The details of the shooting are given on the third page of the T
today.
Party feeling disappears in universal
indignation at the crime. The pistol shots fired into the body of
our National Chief Executive were directed at our American life
and our American institutions by the beastly instinct of murder
which unaccountably remains in some human beings. Such frightful
deeds threaten to compel changes in our laws and new restrictions
upon the intercourse of great officials with the people. Already
a sentiment is forming to abolish public handshaking and to restrain
the free and unguarded intercourse of a President with the people.
Either this must be done or strict laws against Anarchists and men
of their caliber must be enacted and enforced to the letter. We
are not the simple community we used to be, and it is evident some
changes must be made.
The news came like a thunderbolt out
of a clear sky. None but an Anarchist could have done the deed.
President McKinley has probably not an enemy in the world. Rivals
he has, and of opponents and critics his share—but personal enemies,
no. He is a singularly lovable man. We who oppose many of the policies
with which his name is identified, feel that President McKinley
has made serious mistakes; but no man questions his personal rectitude,
or doubts that he tries to do right. Perhaps to no public man in
our history as a nation have good intentions been so generally,
and so cheerfully, attributed.
No murder or attempt at murder can
be excused. Such deeds can, however, usually be explained by circumstances
which arouse passions common to mankind. But this particular creature
of blood had no motive which ordinary human beings could ever share.

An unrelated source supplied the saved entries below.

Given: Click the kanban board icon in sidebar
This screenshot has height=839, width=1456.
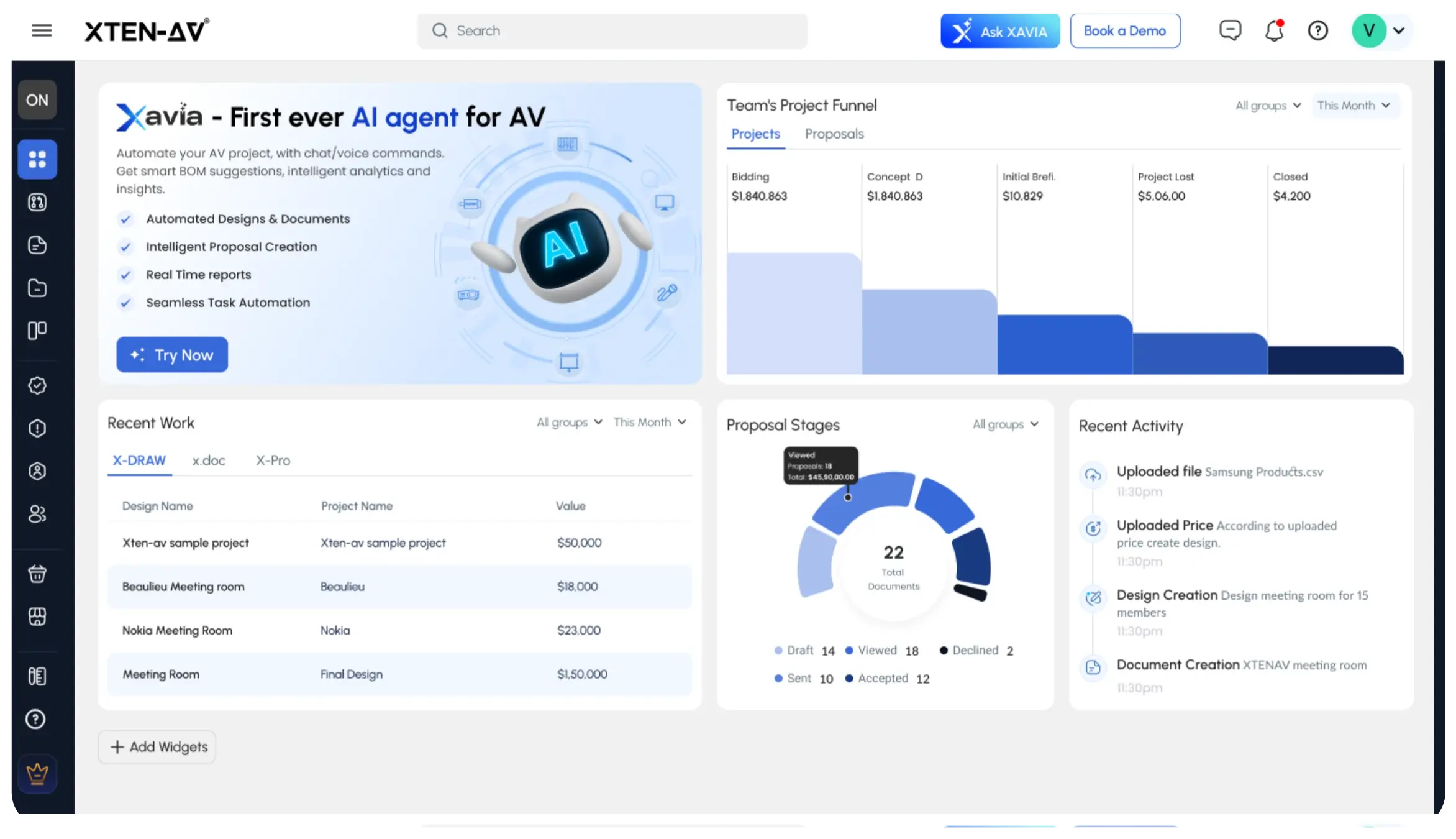Looking at the screenshot, I should click(37, 330).
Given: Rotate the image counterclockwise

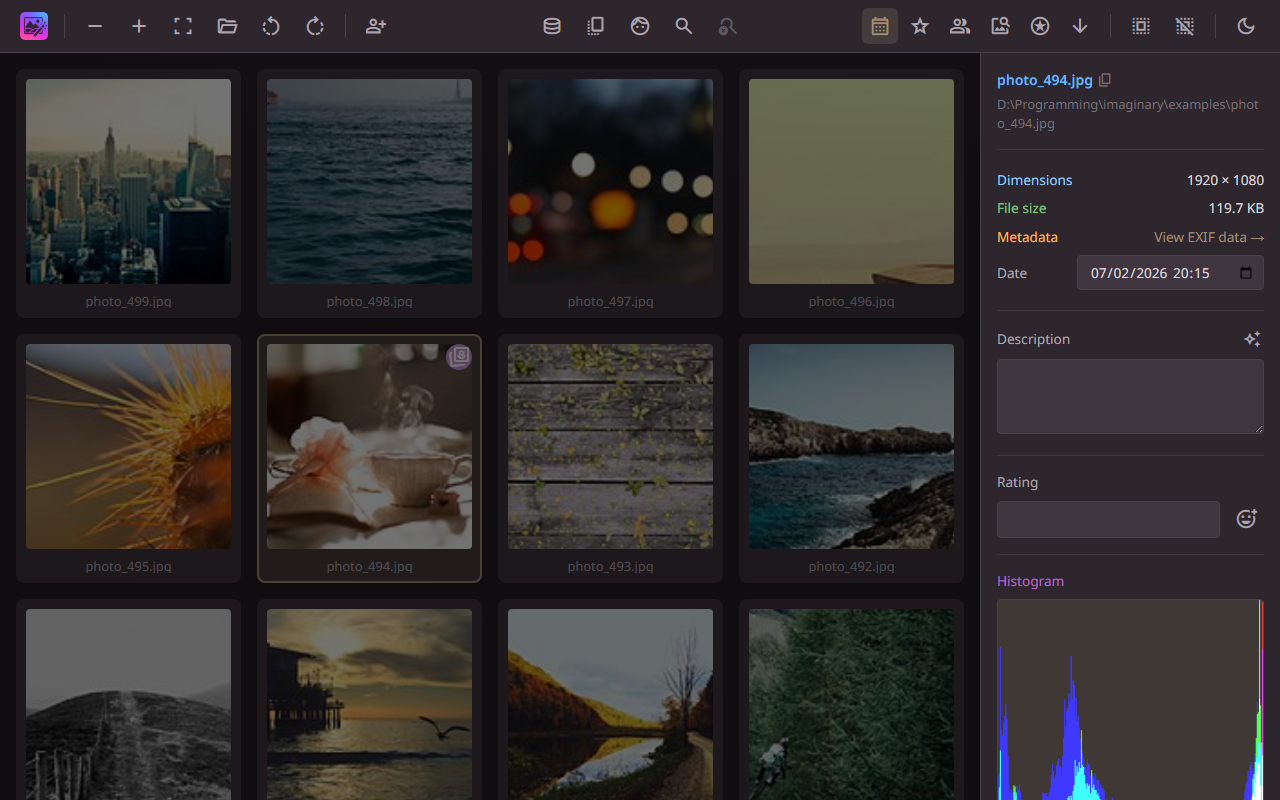Looking at the screenshot, I should (x=271, y=26).
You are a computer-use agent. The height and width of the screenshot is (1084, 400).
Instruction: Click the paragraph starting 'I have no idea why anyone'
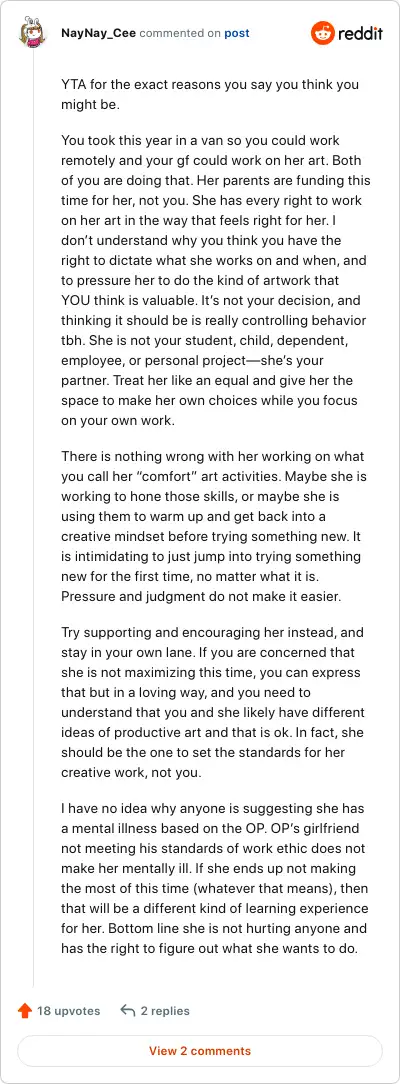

There is no public excitement. The period is one of unexampled well
being and contentment. The scene, a panorama celebrating progress
in the useful and peaceful arts, should have soothed and disarmed
frenzy itself. If the perpetrator is an Anarchist, then we now know
that the Anarchists are willing slaves of mere envy and bloodthirstiness;
who deserve no pity, and can be the subjects of no argument. They
must be dealt with severely. It is shocking to know that the First
Citizen of a free country is no more exempt from the bullets of
the seditious than are the monarchs of lands where the commonalty
has no protection against the will of despotism.
At this writing the reports convince
us the President will recover. A nation’s hope goes out that he
may be spared to fill out the term for which he was elected; for
a week a nation has prayed, “God save the President of the United
States! God save our land from Anarchy!”